■ **Exercise**:
Please print each of the following lines exactly, without changing or leaving out any of them.

■ **Source records**:
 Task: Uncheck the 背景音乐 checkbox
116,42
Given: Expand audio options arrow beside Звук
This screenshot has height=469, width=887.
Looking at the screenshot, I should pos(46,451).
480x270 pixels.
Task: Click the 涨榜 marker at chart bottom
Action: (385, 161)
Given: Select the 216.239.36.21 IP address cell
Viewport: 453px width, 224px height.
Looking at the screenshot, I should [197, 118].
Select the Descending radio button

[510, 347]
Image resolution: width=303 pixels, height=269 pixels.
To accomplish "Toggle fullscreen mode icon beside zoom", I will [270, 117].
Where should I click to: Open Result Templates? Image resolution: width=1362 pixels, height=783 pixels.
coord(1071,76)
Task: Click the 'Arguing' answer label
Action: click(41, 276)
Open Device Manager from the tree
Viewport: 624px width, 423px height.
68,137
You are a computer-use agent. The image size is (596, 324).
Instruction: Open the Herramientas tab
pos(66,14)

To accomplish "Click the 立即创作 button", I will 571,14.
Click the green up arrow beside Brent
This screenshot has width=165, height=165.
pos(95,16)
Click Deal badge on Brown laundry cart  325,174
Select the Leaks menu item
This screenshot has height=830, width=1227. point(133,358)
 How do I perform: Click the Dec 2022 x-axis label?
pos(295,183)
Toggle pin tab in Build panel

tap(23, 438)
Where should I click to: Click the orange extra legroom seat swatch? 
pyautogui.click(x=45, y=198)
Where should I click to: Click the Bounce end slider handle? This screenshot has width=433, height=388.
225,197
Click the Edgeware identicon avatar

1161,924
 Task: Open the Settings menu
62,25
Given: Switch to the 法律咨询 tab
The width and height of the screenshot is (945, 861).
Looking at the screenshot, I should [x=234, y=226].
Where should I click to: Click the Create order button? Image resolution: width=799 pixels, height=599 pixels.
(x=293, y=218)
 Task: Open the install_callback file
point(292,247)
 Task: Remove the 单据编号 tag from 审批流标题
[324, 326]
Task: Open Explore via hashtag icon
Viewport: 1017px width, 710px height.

■ **Task solution**:
 Task: Uncheck the 背景音乐 checkbox
116,42
Given: Expand audio options arrow beside Звук
This screenshot has height=469, width=887.
Looking at the screenshot, I should pos(46,451).
480x270 pixels.
Task: Click the 涨榜 marker at chart bottom
Action: (385, 161)
Given: Select the 216.239.36.21 IP address cell
Viewport: 453px width, 224px height.
Looking at the screenshot, I should [197, 118].
Select the Descending radio button

[510, 347]
Image resolution: width=303 pixels, height=269 pixels.
To accomplish "Toggle fullscreen mode icon beside zoom", I will [270, 117].
Where should I click to: Open Result Templates? Image resolution: width=1362 pixels, height=783 pixels.
coord(1071,76)
Task: Click the 'Arguing' answer label
Action: click(41, 276)
Open Device Manager from the tree
Viewport: 624px width, 423px height.
68,137
You are a computer-use agent. The image size is (596, 324).
Instruction: Open the Herramientas tab
pos(66,14)

To accomplish "Click the 立即创作 button", I will 571,14.
Click the green up arrow beside Brent
This screenshot has width=165, height=165.
pos(95,16)
Click Deal badge on Brown laundry cart  325,174
Select the Leaks menu item
This screenshot has height=830, width=1227. point(133,358)
 How do I perform: Click the Dec 2022 x-axis label?
pos(295,183)
Toggle pin tab in Build panel

tap(23, 438)
Where should I click to: Click the orange extra legroom seat swatch? 
pyautogui.click(x=45, y=198)
Where should I click to: Click the Bounce end slider handle? This screenshot has width=433, height=388.
225,197
Click the Edgeware identicon avatar

1161,924
 Task: Open the Settings menu
62,25
Given: Switch to the 法律咨询 tab
The width and height of the screenshot is (945, 861).
Looking at the screenshot, I should [x=234, y=226].
Where should I click to: Click the Create order button? Image resolution: width=799 pixels, height=599 pixels.
(x=293, y=218)
 Task: Open the install_callback file
point(292,247)
 Task: Remove the 单据编号 tag from 审批流标题
[324, 326]
Task: Open Explore via hashtag icon
Viewport: 1017px width, 710px height.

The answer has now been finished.